We hosted a post-results (3Q12) investor meeting with CDREIT management. Queries were centered on the corporate segment’s performance, RevPAR outlook, acquisition plans and cost pressures. Key highlights are as below. Stock Impact Weaker 3Q12 results due to poor September. Management highlighted that the weaker 3Q12 results were mainly due to comparatively weaker performance across its hotels in September. While occupancies and room rates for July and August remained relatively high, September performance across its hotels (particularly Copthorne King) was dragged down by weaker corporate business (mainly due to weakness in the shipping industry). Management guided a low single-digit growth in RevPAR for 4Q12 and 2013. Corporate leases still seeing positive reversions. CDREIT has a mix of 60%-65% business travellers and leisure travellers. Despite macro economic uncertainties, management expects to see flat to low single-digit positive rental reversions for the upcoming corporate lease renewals.
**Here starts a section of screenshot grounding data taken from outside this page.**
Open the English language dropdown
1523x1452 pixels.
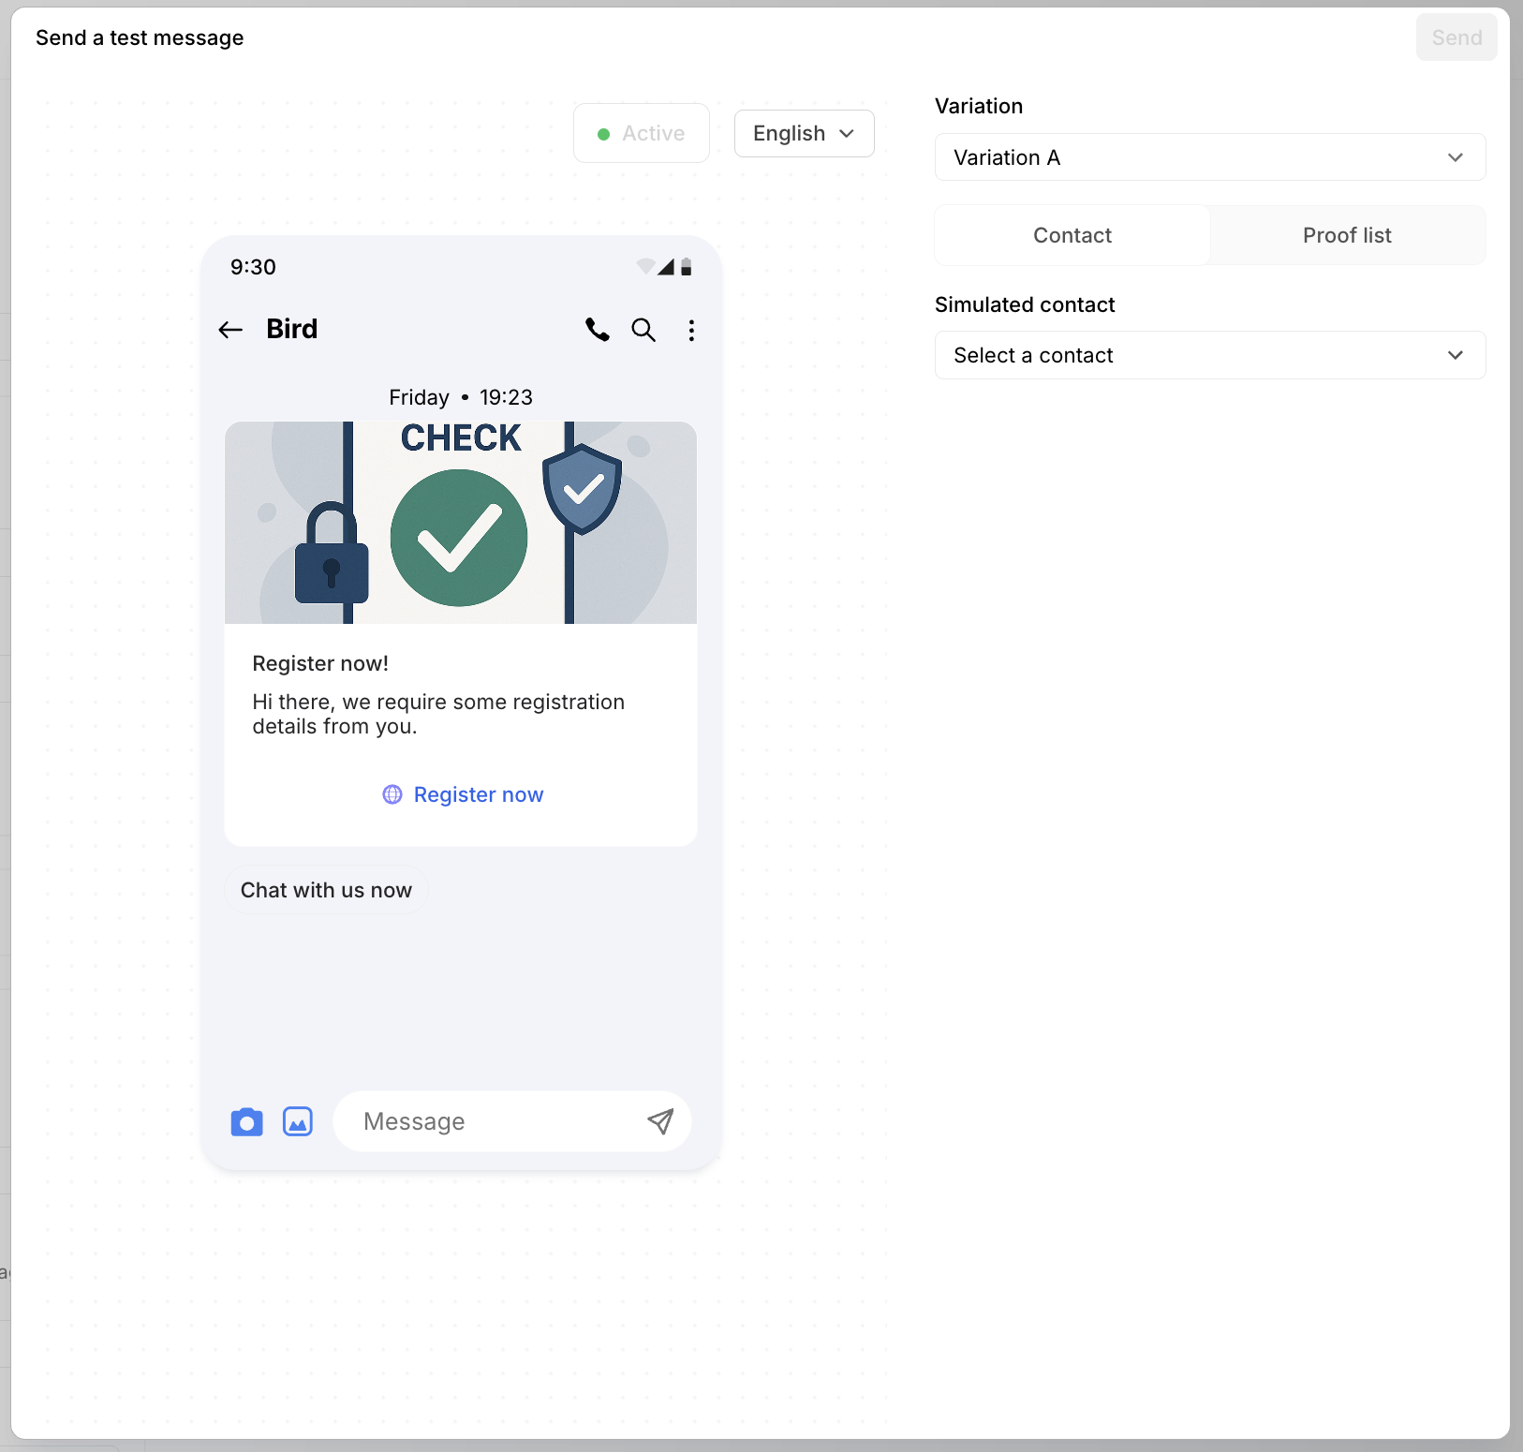pos(804,134)
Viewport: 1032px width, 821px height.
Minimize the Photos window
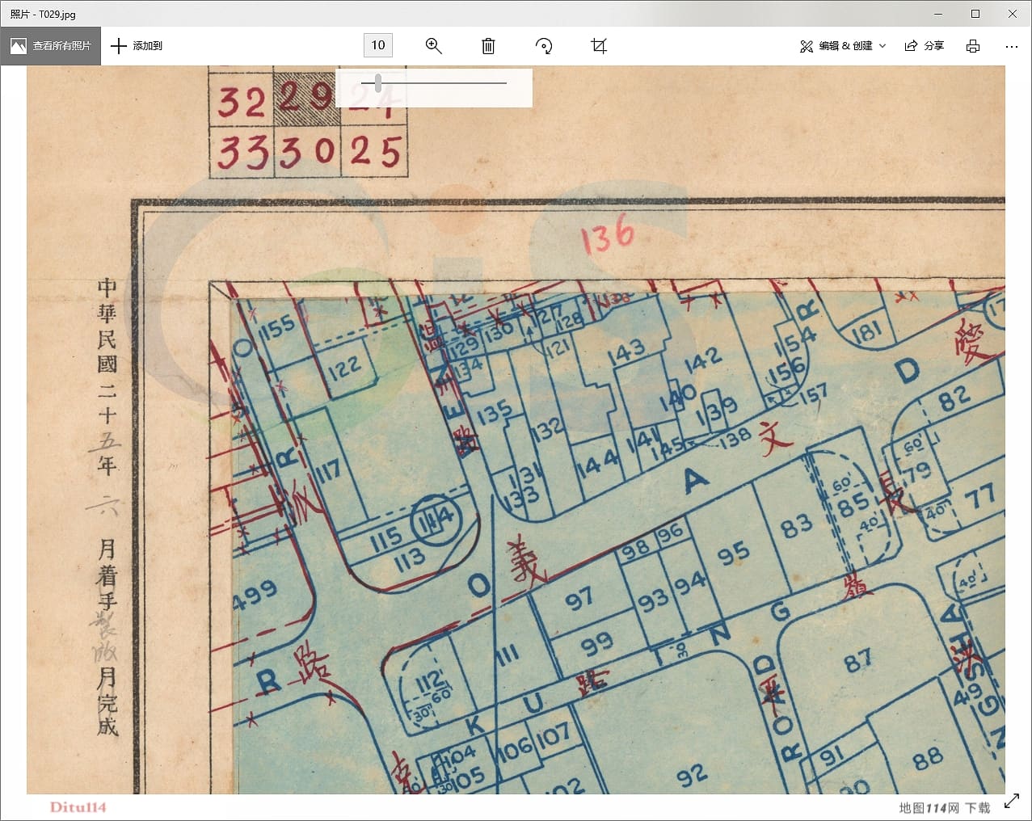(938, 14)
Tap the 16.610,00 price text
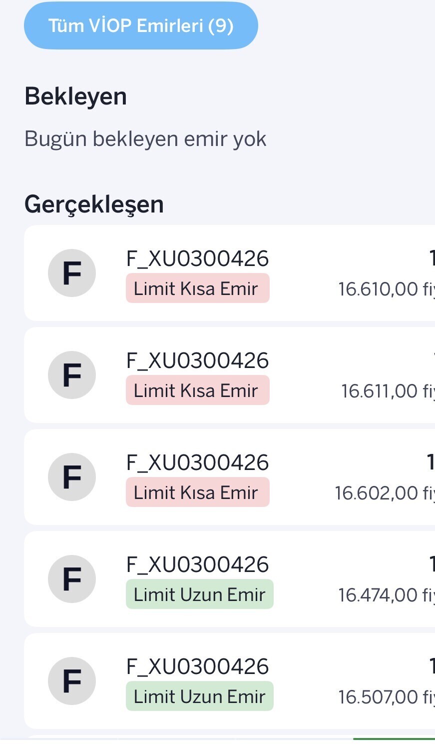The width and height of the screenshot is (435, 746). [x=378, y=289]
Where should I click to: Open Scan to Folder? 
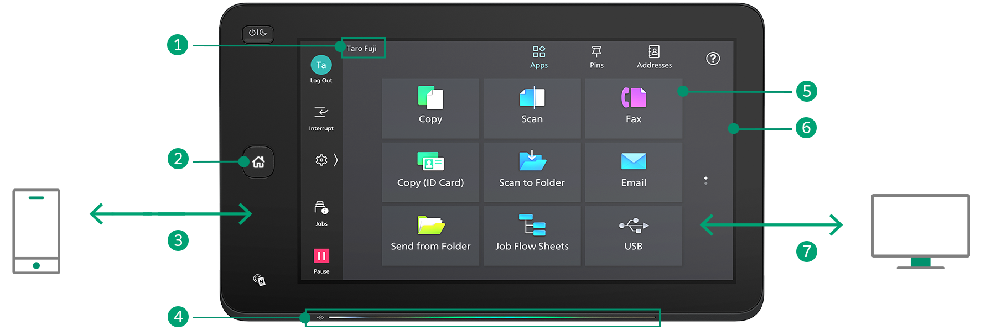tap(532, 172)
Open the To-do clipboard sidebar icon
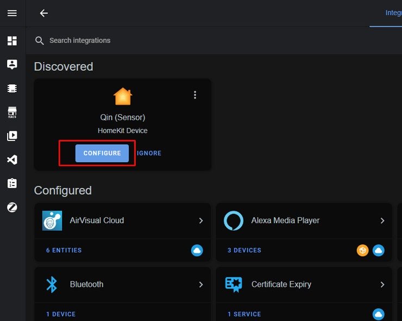Screen dimensions: 402x321 [12, 183]
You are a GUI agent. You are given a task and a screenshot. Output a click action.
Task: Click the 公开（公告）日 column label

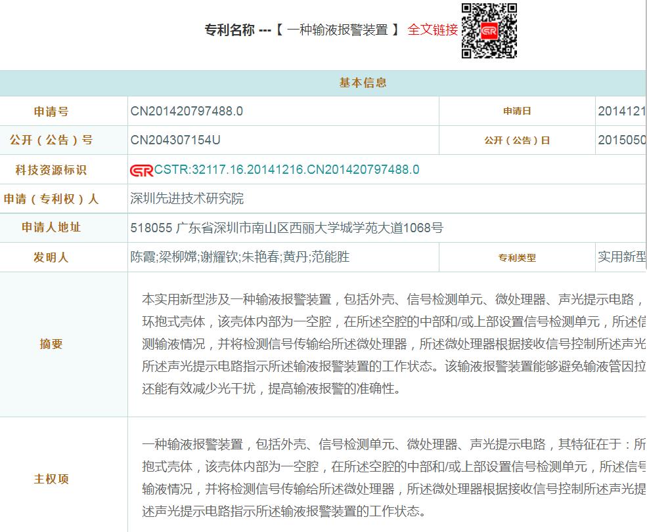[517, 140]
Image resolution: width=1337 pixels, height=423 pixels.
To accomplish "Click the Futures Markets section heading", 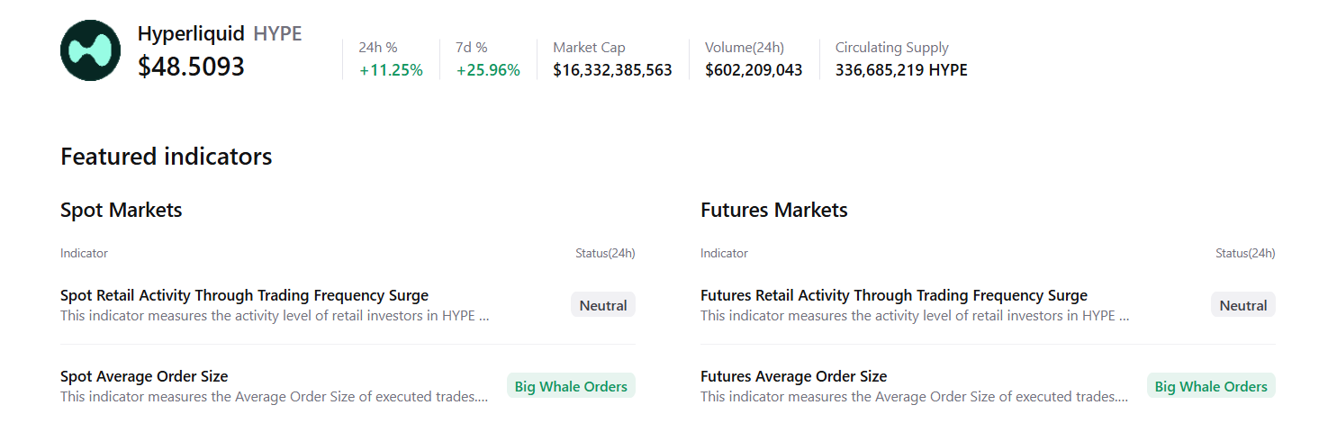I will pyautogui.click(x=773, y=211).
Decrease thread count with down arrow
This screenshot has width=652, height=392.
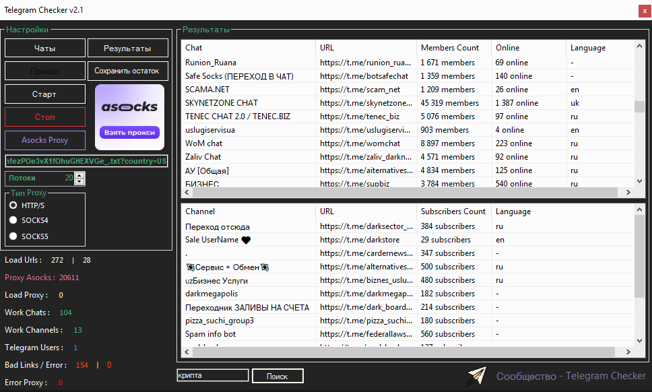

Maintain BUY, target price lowered to S$2.20 (previously S$2.30), factoring in a 2-3ppt reduction in our room rate growth. Our target price is based on our two-stage dividend discount model (required rate of return: 7.2% and terminal growth rate: 2%). CDREIT’s share is currently trading at 2012/13 dividend yield of 5.6% and 5.7%. We believe any significant dip in CDREIT’s share prices should be viewed as buying opportunities considering strong growth in visitor arrivals (CAGR of 7% for the next 3 years) and favourable demand-supply dynamics.